§ **Task details**: In the entries below, locate the line with "You are a computer-use", then give again that line and all lines after it, exactly, with pictures omitted.

----

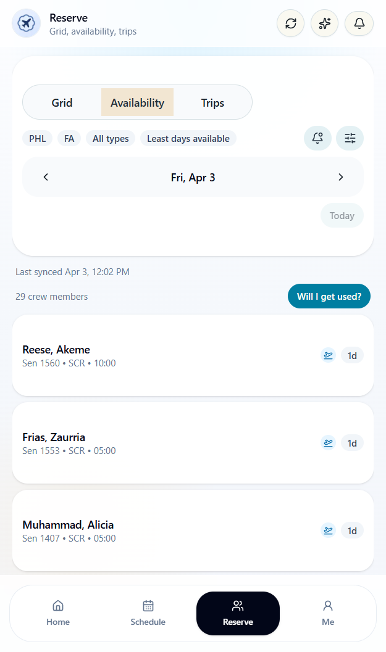Viewport: 386px width, 652px height.
Task: Switch to the Grid view tab
Action: pyautogui.click(x=62, y=103)
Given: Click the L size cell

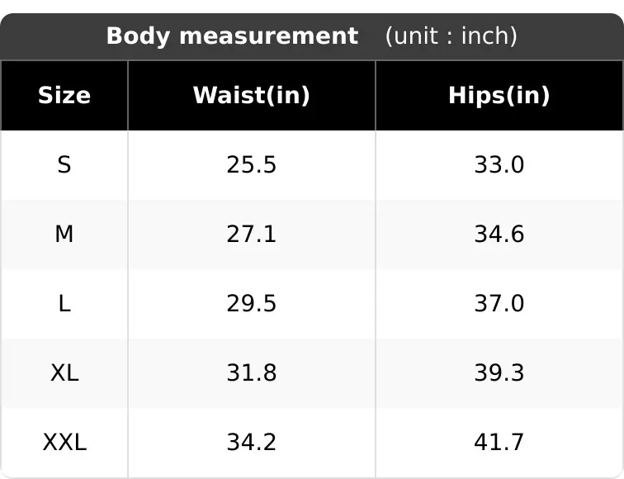Looking at the screenshot, I should pos(64,303).
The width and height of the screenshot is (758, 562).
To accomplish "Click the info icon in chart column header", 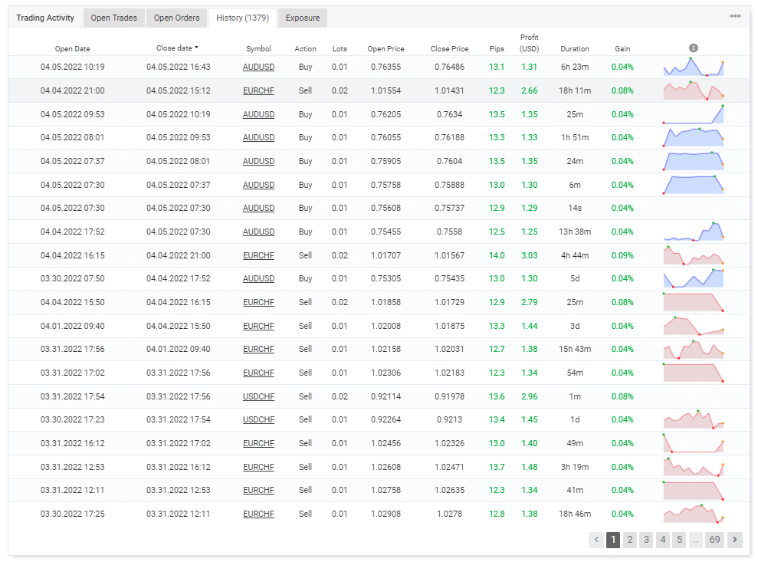I will (x=693, y=48).
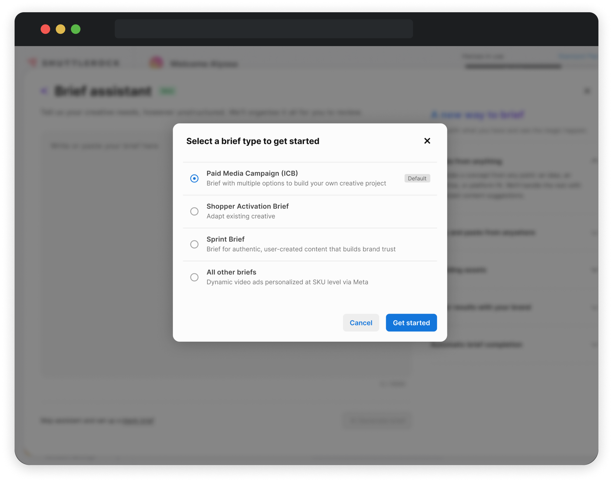Screen dimensions: 613x482
Task: Click the green window maximize dot
Action: (x=76, y=29)
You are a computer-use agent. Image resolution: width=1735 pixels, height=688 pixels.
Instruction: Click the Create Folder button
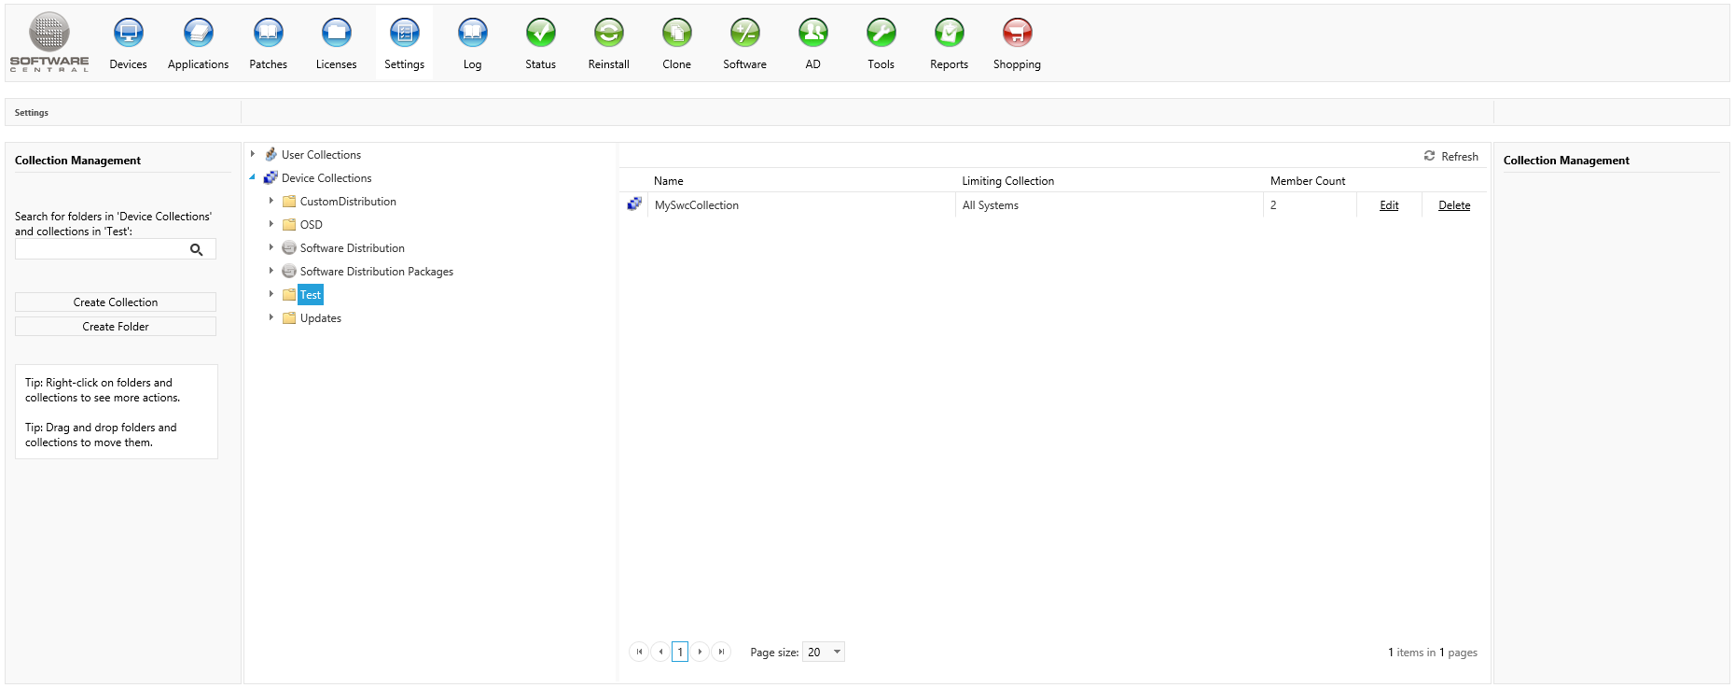point(116,327)

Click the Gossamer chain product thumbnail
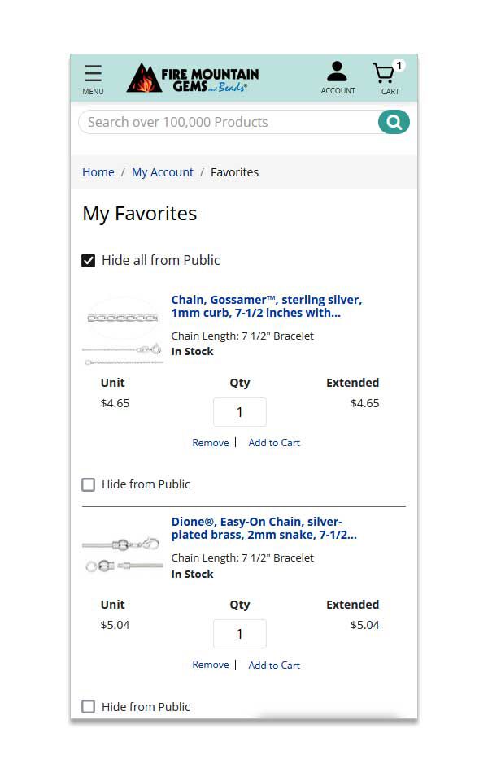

----

§ **Your solution**:
You are a computer-use agent. Image resolution: width=1735 pixels, height=688 pixels.
Instruction: Click the Create Folder button
point(116,327)

Click the Gossamer chain product thumbnail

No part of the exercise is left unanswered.